Protein is essential for a wide range of cell tasks, such as guiding chemical reactions or repairing damage caused by toxins. However, ribosomes can still be found floating around in the cytoplasm or attached to the endoplasmic reticulum in some cells.

The additional functions are as follows:

1. During the process of protein formation, deoxyribonucleic acid (DNA) is converted into messenger RNA (mRNA) through the step of DNA transcription.

2. During DNA translation, the hereditary information contained in the mRNA is translated into proteins.

3. The mRNA contains information on the protein assembly arrangements that take place during protein synthesis.

4. The messenger RNA (mRNA) is organised in the nucleus and then transported to the cytoplasm for an additional protein production action.

5. Proteins that have been assembled by the ribosomes and are now in the cytoplasm are utilised entirely within the cytoplasm itself. 6. During this process, the proteins produced by the bound ribosomes are transported outside of the cell.

The function of free ribosomes

Free ribosomes are found in the cytosol and can move freely throughout the cell, whereas fixed ribosomes are found connected to the rER and cannot move.

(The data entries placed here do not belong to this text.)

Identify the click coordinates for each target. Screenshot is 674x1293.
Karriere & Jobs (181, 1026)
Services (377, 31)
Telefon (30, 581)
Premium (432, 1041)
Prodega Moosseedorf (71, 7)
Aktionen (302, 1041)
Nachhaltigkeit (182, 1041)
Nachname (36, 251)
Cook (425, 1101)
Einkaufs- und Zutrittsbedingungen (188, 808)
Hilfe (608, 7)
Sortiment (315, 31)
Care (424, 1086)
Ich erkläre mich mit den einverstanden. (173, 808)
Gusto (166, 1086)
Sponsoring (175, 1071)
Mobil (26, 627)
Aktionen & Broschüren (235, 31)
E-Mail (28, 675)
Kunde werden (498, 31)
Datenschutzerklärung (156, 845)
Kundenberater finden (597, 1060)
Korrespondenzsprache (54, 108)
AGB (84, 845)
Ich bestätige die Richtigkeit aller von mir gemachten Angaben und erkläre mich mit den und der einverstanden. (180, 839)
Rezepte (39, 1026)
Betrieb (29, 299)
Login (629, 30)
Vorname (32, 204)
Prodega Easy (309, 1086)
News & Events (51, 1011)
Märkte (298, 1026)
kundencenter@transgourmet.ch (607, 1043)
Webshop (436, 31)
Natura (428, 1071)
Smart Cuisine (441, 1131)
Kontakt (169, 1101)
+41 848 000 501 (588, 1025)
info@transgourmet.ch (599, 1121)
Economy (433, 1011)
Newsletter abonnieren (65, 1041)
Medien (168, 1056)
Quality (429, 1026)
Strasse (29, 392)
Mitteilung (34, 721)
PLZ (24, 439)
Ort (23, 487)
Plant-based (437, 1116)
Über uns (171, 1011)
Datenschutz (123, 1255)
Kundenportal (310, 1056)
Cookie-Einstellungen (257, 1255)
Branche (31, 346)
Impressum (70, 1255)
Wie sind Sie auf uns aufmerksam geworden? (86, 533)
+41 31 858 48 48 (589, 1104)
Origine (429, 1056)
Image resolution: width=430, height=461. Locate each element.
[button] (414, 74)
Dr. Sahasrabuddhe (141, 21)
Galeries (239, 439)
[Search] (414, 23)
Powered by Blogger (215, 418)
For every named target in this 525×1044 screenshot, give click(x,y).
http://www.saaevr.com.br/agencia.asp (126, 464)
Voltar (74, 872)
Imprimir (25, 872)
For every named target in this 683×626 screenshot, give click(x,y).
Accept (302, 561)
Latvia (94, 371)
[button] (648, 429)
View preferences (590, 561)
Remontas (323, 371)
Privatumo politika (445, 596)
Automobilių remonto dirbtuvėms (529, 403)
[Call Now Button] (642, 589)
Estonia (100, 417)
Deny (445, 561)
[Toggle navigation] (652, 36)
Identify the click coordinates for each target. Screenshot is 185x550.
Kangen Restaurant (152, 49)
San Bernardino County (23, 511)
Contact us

Free ribosomes are responsible for the production of proteins that are released into the cytosol and utilised by the cell. rER-bound ribosomes synthesise proteins that are either 

(1) inserted into the cell membrane (transmembrane proteins) and then transported (fluid mosaic membrane model) to their final destinations, which are usually within the plasma membrane, or 

(2) placed in membrane-bound vesicles and transported through the Golgi complex (see the following paragraph) to the plasma membrane and released via exocytosis into the extracellular environment.

Conclusion

In all live cells, a complex molecular machine known as the ribosome performs the function of protein synthesis, which is essential for the survival of the cell (translation).

In the presence of messenger RNA (mRNA) molecules, ribosomes assemble amino acids in the order dictated by the mRNA molecules.

Ribosomes are involved in two critically crucial biological processes known as peptidyl transfer and peptidyl hydrolysis, and they act as catalysts in both.